Pubdate: Sun, 21 May 2000
Source: Sun Herald (Australia)
Copyright: 2000 John Fairfax Holdings Ltd
Contact:  http://www.sunherald.com.au/
Author: Sue Quinn, in Trieste

AUSSIE DRUG SUSPECT HIRES OJ'S LAWYER

Alleged Australian drug trafficker Simon Main has hired OJ Simpson's
lawyer, while his co-accused is helping police with their
investigations into Europe's biggest ecstasy bust.

Main, who could face up to 20 years in prison, continues to protest
his innocence.

Police say he has hired Los Angeles celebrity lawyer Robert Shapiro -
part of the Dream Team who won Simpson's acquittal over his wife's
murder - as well as taking on a tough-talking Italian lawyer, Giuliano
Carretti.

The 30-year-old stepson of entertainer Barry Crocker is awaiting his
fate in prison in the northern Italian city of Trieste while Italy's
finance police and anti-Mafia investigators prepare their case.

Main and his co-accused, 26-year-old Briton Alex Bruell, have been
charged with a range of offences, including drug trafficking, after
the seizure of 80kg of ecstasy tablets last month.

Bruell is the stepson of a disgraced British aristocrat, the Duke of
Manchester, who was recently released from a Florida prison after
serving a three-year sentence for fraud. After initially refusing to
co-operate, Bruell is now helping police in the hope that his sentence
might be reduced.

Police say the handsome playboy broke down in tears after his arrest
and was persuaded to outline details of the smuggling operation.
According to reports in Italy, Bruell now accepts his evidence will be
crucial to convicting Main.

Main insists he had no involvement in the drug operation - that he was
in the wrong place at the wrong time and was in Italy as a tourist.

Officials from the Australian Embassy in Rome are in constant touch
with Main. His mother, former model Jenny Main, is known to have
visited him after flying to Italy from Sydney.

When police seized the 333,000 ecstasy pills in two Nike sports bags
from a sports car parked outside a beachside pizzeria on Easter
Monday, it was the culmination of a two-month investigation.

Bruell was targeted by Italian police after an underworld source
tipped them off that he was at the centre of a major drug-smuggling
operation. According to investigators, Bruell had taken delivery of
453,000 ecstasy tablets in Amsterdam two months before the Italian
bust.

Bruell, who is registered as a security consultant in California where
he and Main are based, first surfaced in Italy at the home of his
Italian girlfriend in the beachside resort of Lignano.

He was placed under 24-hour surveillance. "We created an invisible
cage around him," said Federico Frezza, the anti-Mafia prosecutor who
led the investigation.

But it was the around-the-clock monitoring of his mobile telephone
that first alerted police to another man - alleged to be Main - who
they say was going to collect Bruell's drug haul and export it to the
US, where the pills would have had a street value of almost $17 million.
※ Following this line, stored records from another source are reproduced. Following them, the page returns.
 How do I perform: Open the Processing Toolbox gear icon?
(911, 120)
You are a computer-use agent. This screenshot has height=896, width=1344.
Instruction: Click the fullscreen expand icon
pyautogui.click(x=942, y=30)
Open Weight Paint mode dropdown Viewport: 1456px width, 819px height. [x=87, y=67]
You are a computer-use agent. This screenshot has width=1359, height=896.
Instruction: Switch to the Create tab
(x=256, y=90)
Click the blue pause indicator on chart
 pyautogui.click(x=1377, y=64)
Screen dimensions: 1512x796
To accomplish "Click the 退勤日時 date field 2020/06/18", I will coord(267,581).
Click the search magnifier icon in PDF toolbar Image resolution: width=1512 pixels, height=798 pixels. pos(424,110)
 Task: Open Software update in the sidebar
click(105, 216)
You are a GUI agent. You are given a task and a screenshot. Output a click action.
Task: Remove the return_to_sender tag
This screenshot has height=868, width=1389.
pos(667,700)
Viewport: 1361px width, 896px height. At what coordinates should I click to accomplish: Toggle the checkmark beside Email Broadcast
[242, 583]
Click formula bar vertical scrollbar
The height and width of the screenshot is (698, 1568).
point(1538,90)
Police say Main travelled from California to Rome in the weeks prior
to his arrest.

The net began to close on Main and Bruell when, police say, they began
to argue about where to meet for the handover of the drugs.

Finally, on April 24, the two agreed to meet outside a pizzeria in
Lignano. If they hoped to blend in, the pair failed spectacularly:
witnesses say their athletic good looks attracted plenty of attention.

"When we asked people in the pizzeria whether they had noticed Main's
presence all the women said, 'yes - he was fantastic'," a police
spokesman said.

Police swooped. In the boot of Bruell's car were the bags stuffed with
more ecstasy pills than police had ever seen.

No date has yet been set for Main and Bruell to appear before
Trieste's Tribunale, or law court, where a judge will decide if they
have a case to answer. They are being held in separate cells in the
Caraneo, Trieste's century-old prison.